■ Brief ■
Copy the records below, switching every "Collapse" to "Fold" and leaving everything else unchanged.

■ Given data ■
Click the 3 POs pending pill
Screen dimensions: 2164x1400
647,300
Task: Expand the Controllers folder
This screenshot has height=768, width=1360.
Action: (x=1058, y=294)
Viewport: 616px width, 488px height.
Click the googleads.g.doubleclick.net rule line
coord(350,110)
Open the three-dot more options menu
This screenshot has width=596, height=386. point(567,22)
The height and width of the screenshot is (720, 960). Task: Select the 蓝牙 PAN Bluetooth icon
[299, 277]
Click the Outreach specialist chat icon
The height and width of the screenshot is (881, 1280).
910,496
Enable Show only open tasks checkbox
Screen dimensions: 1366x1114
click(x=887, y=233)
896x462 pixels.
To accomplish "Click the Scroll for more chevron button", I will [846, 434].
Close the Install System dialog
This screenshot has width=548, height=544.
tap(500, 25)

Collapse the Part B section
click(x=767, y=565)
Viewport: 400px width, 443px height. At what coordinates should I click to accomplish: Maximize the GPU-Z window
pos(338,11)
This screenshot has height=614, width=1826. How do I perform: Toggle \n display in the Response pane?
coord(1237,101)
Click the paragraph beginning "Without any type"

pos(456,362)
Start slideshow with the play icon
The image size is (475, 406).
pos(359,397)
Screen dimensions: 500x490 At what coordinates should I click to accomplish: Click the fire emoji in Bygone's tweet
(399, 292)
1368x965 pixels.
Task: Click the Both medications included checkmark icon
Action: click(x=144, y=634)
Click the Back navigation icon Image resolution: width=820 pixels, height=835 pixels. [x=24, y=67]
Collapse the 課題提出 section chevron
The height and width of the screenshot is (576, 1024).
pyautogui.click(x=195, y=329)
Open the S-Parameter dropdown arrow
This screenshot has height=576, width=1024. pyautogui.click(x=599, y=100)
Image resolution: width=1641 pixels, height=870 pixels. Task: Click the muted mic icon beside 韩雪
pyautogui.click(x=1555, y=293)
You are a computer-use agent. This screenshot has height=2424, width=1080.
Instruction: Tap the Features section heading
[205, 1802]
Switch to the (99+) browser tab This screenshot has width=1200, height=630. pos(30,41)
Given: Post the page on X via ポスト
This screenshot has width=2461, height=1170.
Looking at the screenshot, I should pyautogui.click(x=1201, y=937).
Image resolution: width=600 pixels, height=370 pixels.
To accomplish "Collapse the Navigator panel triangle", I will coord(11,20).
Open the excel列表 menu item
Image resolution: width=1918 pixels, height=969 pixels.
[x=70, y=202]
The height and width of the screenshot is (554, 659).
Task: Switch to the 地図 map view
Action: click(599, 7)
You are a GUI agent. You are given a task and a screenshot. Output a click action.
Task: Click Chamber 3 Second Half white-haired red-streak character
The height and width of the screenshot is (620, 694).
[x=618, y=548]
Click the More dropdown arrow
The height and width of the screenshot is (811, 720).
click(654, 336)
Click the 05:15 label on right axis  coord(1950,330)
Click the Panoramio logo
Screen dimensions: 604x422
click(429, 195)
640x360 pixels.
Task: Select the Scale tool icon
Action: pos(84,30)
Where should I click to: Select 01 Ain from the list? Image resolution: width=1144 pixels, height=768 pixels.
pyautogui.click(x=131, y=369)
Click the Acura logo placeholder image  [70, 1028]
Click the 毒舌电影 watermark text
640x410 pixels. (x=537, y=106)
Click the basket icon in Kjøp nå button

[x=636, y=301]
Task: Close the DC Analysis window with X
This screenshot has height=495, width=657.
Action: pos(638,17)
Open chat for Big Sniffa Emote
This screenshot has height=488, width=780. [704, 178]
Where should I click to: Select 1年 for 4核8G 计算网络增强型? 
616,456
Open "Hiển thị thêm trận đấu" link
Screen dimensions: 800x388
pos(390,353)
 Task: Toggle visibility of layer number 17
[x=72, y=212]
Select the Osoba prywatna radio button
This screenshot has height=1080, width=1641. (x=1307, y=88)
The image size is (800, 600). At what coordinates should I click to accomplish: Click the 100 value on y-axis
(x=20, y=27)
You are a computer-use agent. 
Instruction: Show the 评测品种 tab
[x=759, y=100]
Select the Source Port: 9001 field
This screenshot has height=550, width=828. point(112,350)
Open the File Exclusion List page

■ Full solution ■
Click the 3 POs pending pill
Screen dimensions: 2164x1400
647,300
Task: Expand the Controllers folder
This screenshot has height=768, width=1360.
Action: (x=1058, y=294)
Viewport: 616px width, 488px height.
Click the googleads.g.doubleclick.net rule line
coord(350,110)
Open the three-dot more options menu
This screenshot has width=596, height=386. point(567,22)
The height and width of the screenshot is (720, 960). Task: Select the 蓝牙 PAN Bluetooth icon
[299, 277]
Click the Outreach specialist chat icon
The height and width of the screenshot is (881, 1280).
910,496
Enable Show only open tasks checkbox
Screen dimensions: 1366x1114
click(x=887, y=233)
896x462 pixels.
To accomplish "Click the Scroll for more chevron button", I will [846, 434].
Close the Install System dialog
This screenshot has width=548, height=544.
tap(500, 25)

Fold the Part B section
click(x=767, y=565)
Viewport: 400px width, 443px height. At what coordinates should I click to accomplish: Maximize the GPU-Z window
pos(338,11)
This screenshot has height=614, width=1826. How do I perform: Toggle \n display in the Response pane?
coord(1237,101)
Click the paragraph beginning "Without any type"

pos(456,362)
Start slideshow with the play icon
The image size is (475, 406).
pos(359,397)
Screen dimensions: 500x490 At what coordinates should I click to accomplish: Click the fire emoji in Bygone's tweet
(399, 292)
1368x965 pixels.
Task: Click the Both medications included checkmark icon
Action: click(x=144, y=634)
Click the Back navigation icon Image resolution: width=820 pixels, height=835 pixels. [x=24, y=67]
Fold the 課題提出 section chevron
The height and width of the screenshot is (576, 1024).
pyautogui.click(x=195, y=329)
Open the S-Parameter dropdown arrow
This screenshot has height=576, width=1024. pyautogui.click(x=599, y=100)
Image resolution: width=1641 pixels, height=870 pixels. Task: Click the muted mic icon beside 韩雪
pyautogui.click(x=1555, y=293)
You are a computer-use agent. This screenshot has height=2424, width=1080.
Instruction: Tap the Features section heading
[205, 1802]
Switch to the (99+) browser tab This screenshot has width=1200, height=630. pos(30,41)
Given: Post the page on X via ポスト
This screenshot has width=2461, height=1170.
Looking at the screenshot, I should pyautogui.click(x=1201, y=937).
Image resolution: width=600 pixels, height=370 pixels.
To accomplish "Fold the Navigator panel triangle", I will coord(11,20).
Open the excel列表 menu item
Image resolution: width=1918 pixels, height=969 pixels.
[x=70, y=202]
The height and width of the screenshot is (554, 659).
Task: Switch to the 地図 map view
Action: click(599, 7)
You are a GUI agent. You are given a task and a screenshot. Output a click action.
Task: Click Chamber 3 Second Half white-haired red-streak character
The height and width of the screenshot is (620, 694).
[x=618, y=548]
Click the More dropdown arrow
The height and width of the screenshot is (811, 720).
click(654, 336)
Click the 05:15 label on right axis  coord(1950,330)
Click the Panoramio logo
Screen dimensions: 604x422
click(429, 195)
640x360 pixels.
Task: Select the Scale tool icon
Action: pos(84,30)
Where should I click to: Select 01 Ain from the list? Image resolution: width=1144 pixels, height=768 pixels.
pyautogui.click(x=131, y=369)
Click the Acura logo placeholder image  [70, 1028]
Click the 毒舌电影 watermark text
640x410 pixels. (x=537, y=106)
Click the basket icon in Kjøp nå button

[x=636, y=301]
Task: Close the DC Analysis window with X
This screenshot has height=495, width=657.
Action: pos(638,17)
Open chat for Big Sniffa Emote
This screenshot has height=488, width=780. [704, 178]
Where should I click to: Select 1年 for 4核8G 计算网络增强型? 
616,456
Open "Hiển thị thêm trận đấu" link
Screen dimensions: 800x388
pos(390,353)
 Task: Toggle visibility of layer number 17
[x=72, y=212]
Select the Osoba prywatna radio button
This screenshot has height=1080, width=1641. (x=1307, y=88)
The image size is (800, 600). At what coordinates should I click to accomplish: Click the 100 value on y-axis
(x=20, y=27)
You are a computer-use agent. 
Instruction: Show the 评测品种 tab
[x=759, y=100]
Select the Source Port: 9001 field
This screenshot has height=550, width=828. point(112,350)
Open the File Exclusion List page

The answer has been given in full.